Peter Suber recently linked to a post on the LibraryLaw blog which asked why the Wayback Machine does not seem to archive National Science Foundation pages:
I was just looking on the National Science Foundation’s web site to try to find the Index of FOIA Frequently Requested Documents. The Index is mentioned in the NSF’s Public Information Handbook. When I couldn’t find the Index, I realized the Handbook was written in 1999, and perhaps an older version of the NSF website had a copy of the Index. So I went to the Internet Archive’s trusty Wayback Machine, and put in the NSF’s web address. Yesterday when I looked at the results page, there were no results, and the statement that the site had been blocked by robots.txt was the only information returned. Today, the Wayback Machine’s results page shows each instance when the site was archive, from 1997 to 2005, but when you click on a link, the resulting page is empty and has this message:”We’re sorry, access to http://www.nsf.gov/ has been blocked by the site owner via robots.txt.”
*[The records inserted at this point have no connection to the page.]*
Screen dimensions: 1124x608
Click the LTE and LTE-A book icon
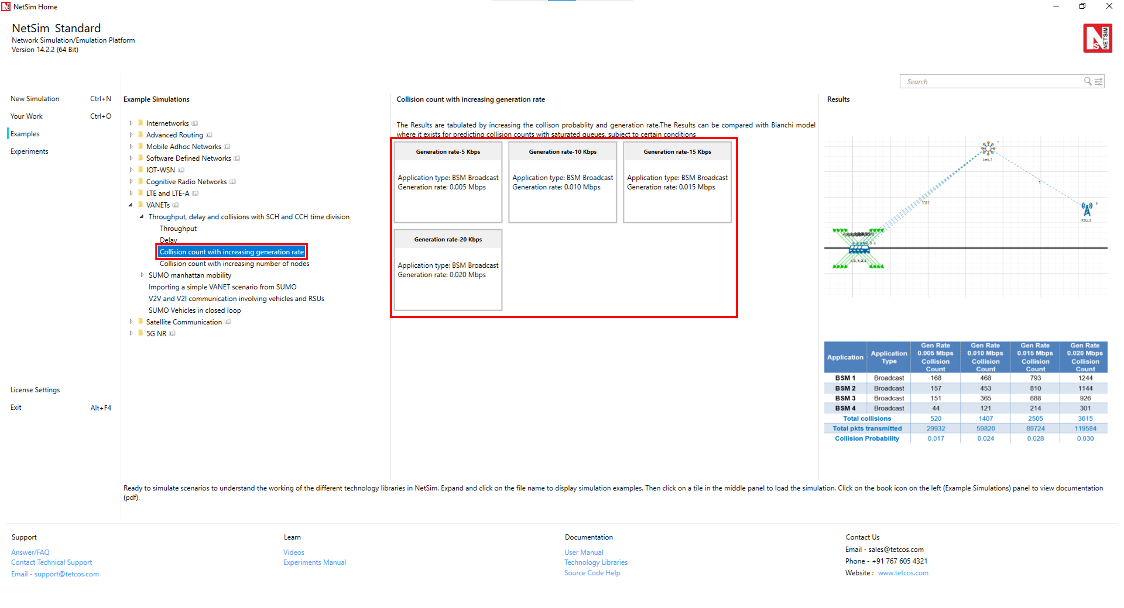(196, 193)
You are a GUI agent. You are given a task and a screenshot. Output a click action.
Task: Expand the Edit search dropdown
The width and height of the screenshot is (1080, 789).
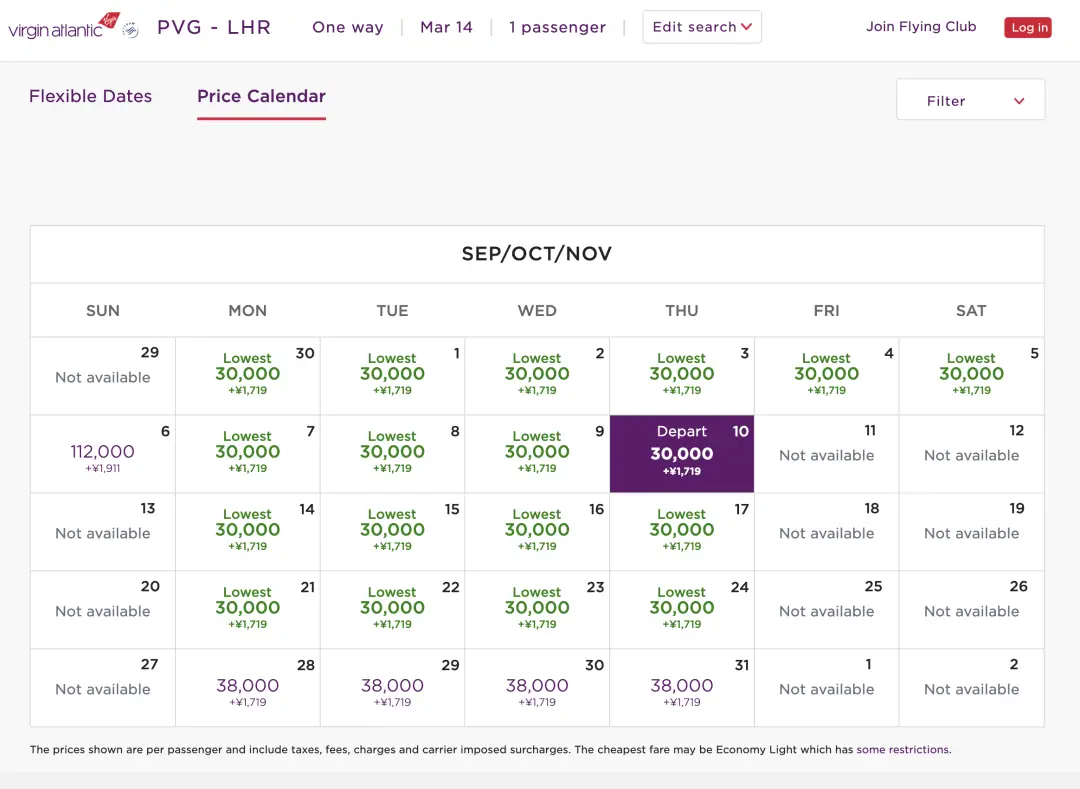click(x=701, y=27)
I thought this was weird, and wrote the NSF webmaster, who wrote back to say this:
NSF blocks all indexing of the site between 7AM and 7PM ET, our peak traffic hours, for the convenience of our users. However, there is no block on the site from 7PM to 7AM ET. This is standard policy for most high traffic sites. The owner of [the Wayback Machine] need only comply with our policy in order to index our pages.
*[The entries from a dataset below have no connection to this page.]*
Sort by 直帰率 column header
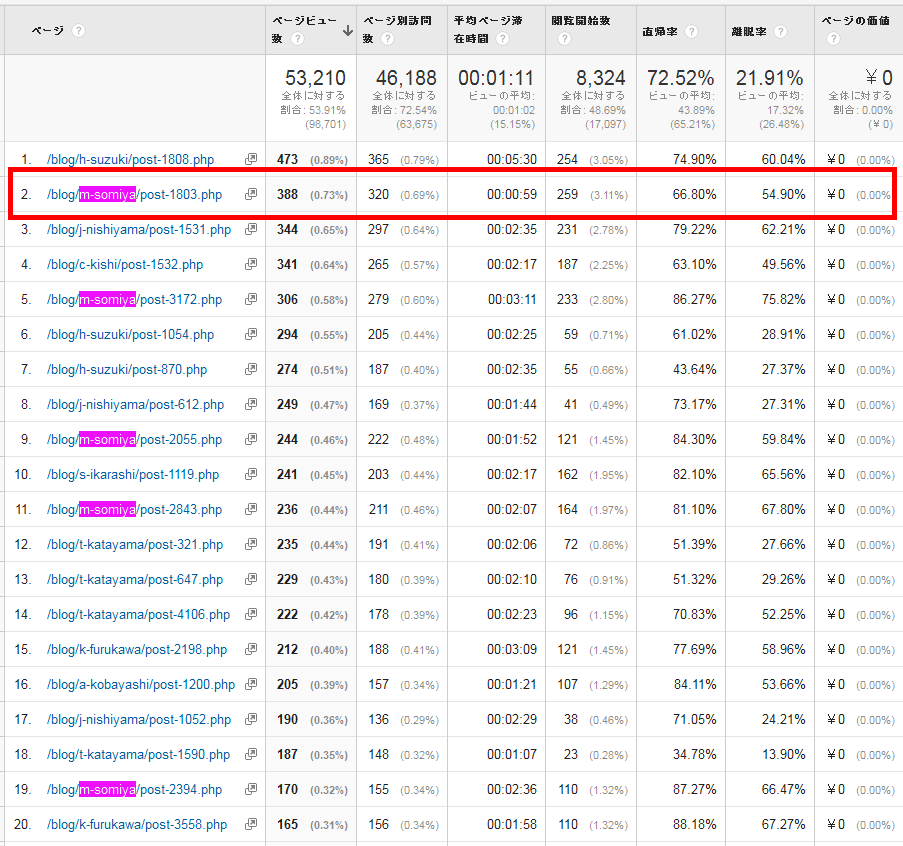Viewport: 903px width, 846px height. (660, 32)
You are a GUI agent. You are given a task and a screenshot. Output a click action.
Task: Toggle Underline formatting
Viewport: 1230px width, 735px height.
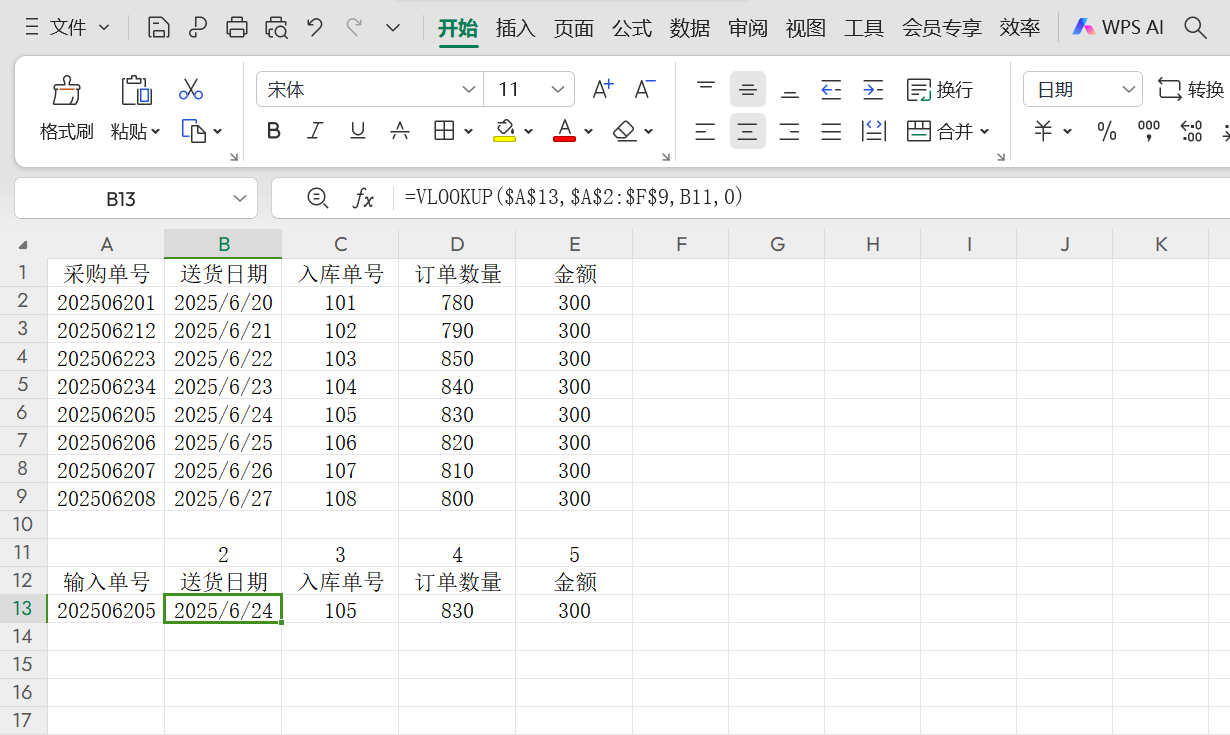point(357,131)
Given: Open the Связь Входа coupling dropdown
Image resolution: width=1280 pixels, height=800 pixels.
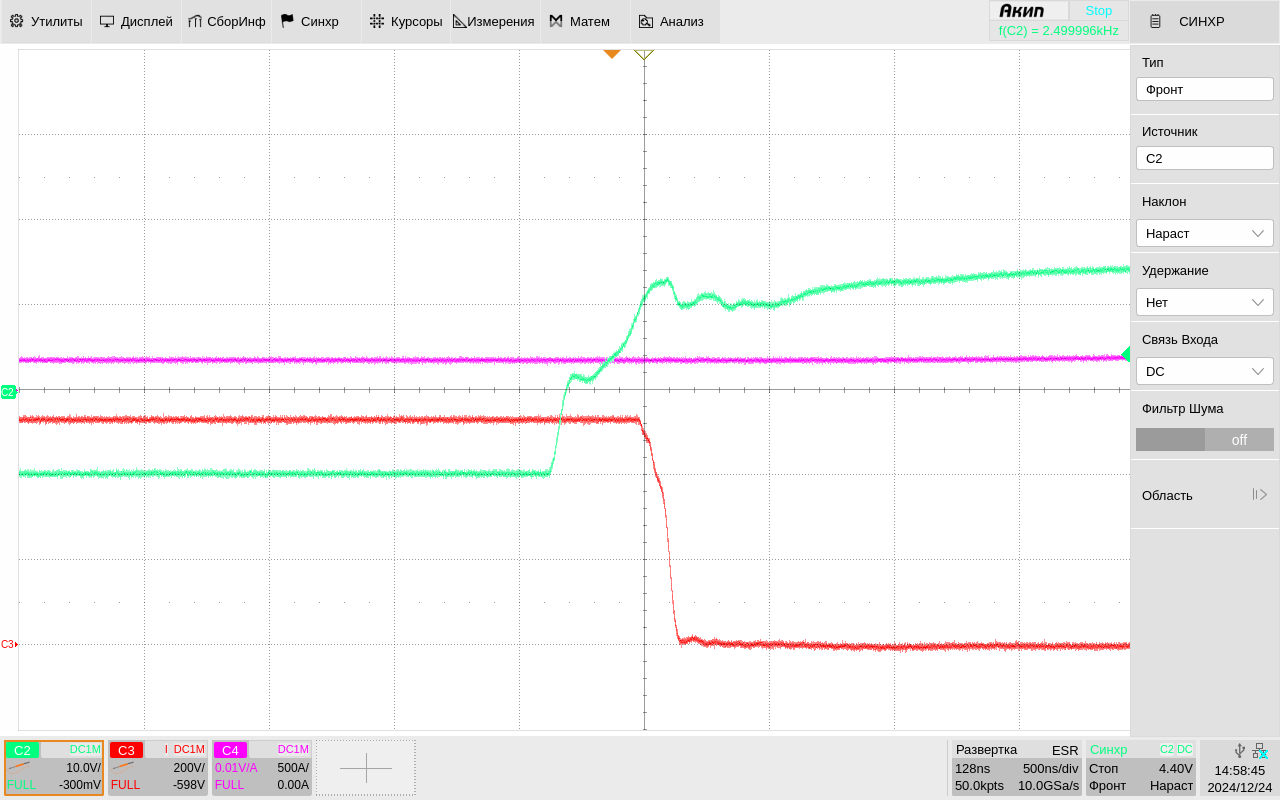Looking at the screenshot, I should pos(1204,371).
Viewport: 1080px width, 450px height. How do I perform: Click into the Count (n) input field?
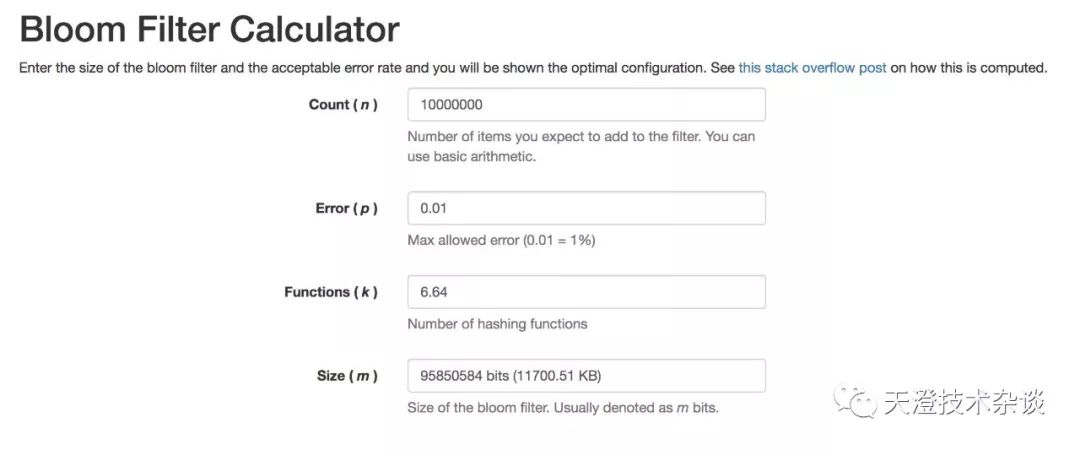(586, 105)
So that made me wonder whether archive.org is aware that NSF has this policy, or whether there might be some other error somewhere. Searching the Wayback Machine for “www.nsf.gov” or “nsf.gov” produces a list of archived pages. Clicking on any of those links earlier today produced a file location error, but right now (some hours later) it’s working fine. The earliest available version of the relevant public information page says that the document Susan was looking for is “coming soon”, but I couldn’t find it even though I went through about six versions of the public information page from 1997 to 2005. The Public Info Handbook actually says
An index of FOIA Frequently Requested Records will be published, if applicable, on the Home Page under “Public Information – FOIA and Privacy Act Requests.” Where possible, this will include an electronic version of the actual records released.
(emphasis mine), so perhaps it was never added. Searching the current NSF site for “frequently requested” does not turn up the index in question, and neither does searching their publications for “FOIA”, but I did find a recent management plan (pdf) which includes “Review Agency posting of statements of policy, administrative staff manuals and copies of frequently requested records” in a list of areas “identified for review”. So perhaps it’s still “coming soon”, 9 years on. We are, after all, talking about a government agency.
Incidentally, the NSF’s robots.txt file is right where it should be:
# robots.txt for http://www.nsf.gov/
# Change history:
The Wayback Machine uses Alexa crawlers, so as far as I can tell the file as shown allows vspider (a commercial spiderbot) more limited access, but every other robot can go to most of the site. It doesn’t change (I checked before and after 7pm ET; same file), so NSF must be implementing their block some other way. F’rinstance, .htaccess can serve/block pages depending on the time of day.
So, to sum up: NSF only restricts access during peak hours, and the Wayback Machine knows about this and archives the site just fine. The index of FOIA requests that Susan was looking for, however, does not appear to be available. The person to ask would appear to be the FOIA Officer.